Problem details: In the entries below, how many lines hold the string "this"? Give only the number.

[Collected data entries]

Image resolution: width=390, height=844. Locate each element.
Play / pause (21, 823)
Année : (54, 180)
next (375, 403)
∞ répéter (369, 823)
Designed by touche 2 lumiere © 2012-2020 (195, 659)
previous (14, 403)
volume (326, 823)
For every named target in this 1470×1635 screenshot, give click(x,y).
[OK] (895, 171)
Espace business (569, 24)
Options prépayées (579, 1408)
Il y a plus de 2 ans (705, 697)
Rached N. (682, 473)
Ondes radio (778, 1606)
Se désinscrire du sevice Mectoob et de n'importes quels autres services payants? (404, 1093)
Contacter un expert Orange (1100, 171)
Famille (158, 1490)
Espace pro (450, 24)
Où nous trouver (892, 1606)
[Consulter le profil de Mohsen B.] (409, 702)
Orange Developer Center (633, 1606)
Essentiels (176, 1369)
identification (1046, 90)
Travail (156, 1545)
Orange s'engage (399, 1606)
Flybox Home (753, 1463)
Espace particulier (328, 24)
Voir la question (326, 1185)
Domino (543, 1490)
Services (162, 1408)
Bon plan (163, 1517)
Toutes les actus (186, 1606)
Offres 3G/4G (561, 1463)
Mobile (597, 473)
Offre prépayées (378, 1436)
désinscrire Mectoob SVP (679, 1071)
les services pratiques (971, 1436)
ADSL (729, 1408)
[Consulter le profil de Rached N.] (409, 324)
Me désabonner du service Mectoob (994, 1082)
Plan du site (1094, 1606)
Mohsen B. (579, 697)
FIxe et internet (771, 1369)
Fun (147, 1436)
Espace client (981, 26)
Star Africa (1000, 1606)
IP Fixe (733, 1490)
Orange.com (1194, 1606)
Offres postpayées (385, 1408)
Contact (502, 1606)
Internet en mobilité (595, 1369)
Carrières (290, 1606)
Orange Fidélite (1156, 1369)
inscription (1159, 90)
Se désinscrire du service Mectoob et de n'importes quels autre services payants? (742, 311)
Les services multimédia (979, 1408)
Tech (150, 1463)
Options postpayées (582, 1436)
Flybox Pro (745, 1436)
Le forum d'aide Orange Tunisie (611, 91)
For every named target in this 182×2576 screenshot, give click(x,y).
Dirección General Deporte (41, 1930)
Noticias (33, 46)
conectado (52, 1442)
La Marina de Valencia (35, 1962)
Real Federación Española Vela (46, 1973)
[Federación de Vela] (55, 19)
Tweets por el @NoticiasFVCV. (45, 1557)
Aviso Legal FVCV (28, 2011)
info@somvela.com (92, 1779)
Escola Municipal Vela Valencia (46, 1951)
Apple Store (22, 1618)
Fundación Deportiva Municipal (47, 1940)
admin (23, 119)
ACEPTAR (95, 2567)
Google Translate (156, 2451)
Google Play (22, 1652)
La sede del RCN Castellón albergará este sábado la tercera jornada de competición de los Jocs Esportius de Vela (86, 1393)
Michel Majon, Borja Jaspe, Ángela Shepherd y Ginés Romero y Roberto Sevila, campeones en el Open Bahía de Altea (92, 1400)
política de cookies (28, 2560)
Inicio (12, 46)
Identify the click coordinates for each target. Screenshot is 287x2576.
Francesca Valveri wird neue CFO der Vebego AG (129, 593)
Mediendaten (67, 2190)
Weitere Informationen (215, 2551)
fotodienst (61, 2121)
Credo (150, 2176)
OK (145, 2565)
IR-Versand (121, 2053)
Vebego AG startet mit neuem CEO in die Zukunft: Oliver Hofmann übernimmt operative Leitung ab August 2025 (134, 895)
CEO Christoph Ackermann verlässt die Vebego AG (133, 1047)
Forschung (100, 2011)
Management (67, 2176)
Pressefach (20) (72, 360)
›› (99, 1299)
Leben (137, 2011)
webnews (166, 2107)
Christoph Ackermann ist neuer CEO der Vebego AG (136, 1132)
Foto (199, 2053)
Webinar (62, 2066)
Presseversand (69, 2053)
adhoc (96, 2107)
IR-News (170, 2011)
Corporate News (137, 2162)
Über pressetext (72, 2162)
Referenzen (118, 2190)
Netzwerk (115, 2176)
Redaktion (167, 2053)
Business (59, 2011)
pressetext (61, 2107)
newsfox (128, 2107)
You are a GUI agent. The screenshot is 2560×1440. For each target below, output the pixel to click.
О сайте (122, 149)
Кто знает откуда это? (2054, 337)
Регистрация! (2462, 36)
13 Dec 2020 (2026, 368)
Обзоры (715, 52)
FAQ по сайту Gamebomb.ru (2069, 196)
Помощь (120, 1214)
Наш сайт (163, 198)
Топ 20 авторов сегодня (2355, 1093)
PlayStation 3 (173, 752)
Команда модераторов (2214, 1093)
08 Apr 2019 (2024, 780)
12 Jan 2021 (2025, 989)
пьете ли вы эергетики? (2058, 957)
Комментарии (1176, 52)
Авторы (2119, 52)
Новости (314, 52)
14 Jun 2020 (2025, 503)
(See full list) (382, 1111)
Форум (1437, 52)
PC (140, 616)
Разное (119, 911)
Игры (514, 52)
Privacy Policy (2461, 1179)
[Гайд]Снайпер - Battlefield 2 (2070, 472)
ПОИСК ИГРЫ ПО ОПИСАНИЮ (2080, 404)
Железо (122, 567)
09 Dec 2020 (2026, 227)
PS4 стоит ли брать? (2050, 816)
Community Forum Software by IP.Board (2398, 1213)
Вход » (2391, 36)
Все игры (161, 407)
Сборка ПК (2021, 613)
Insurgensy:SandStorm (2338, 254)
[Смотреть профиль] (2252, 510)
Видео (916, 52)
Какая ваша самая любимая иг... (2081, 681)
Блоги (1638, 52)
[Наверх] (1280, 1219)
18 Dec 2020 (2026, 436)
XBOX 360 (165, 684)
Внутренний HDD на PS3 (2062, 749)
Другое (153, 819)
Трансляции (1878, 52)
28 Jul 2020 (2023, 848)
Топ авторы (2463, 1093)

Reply: 2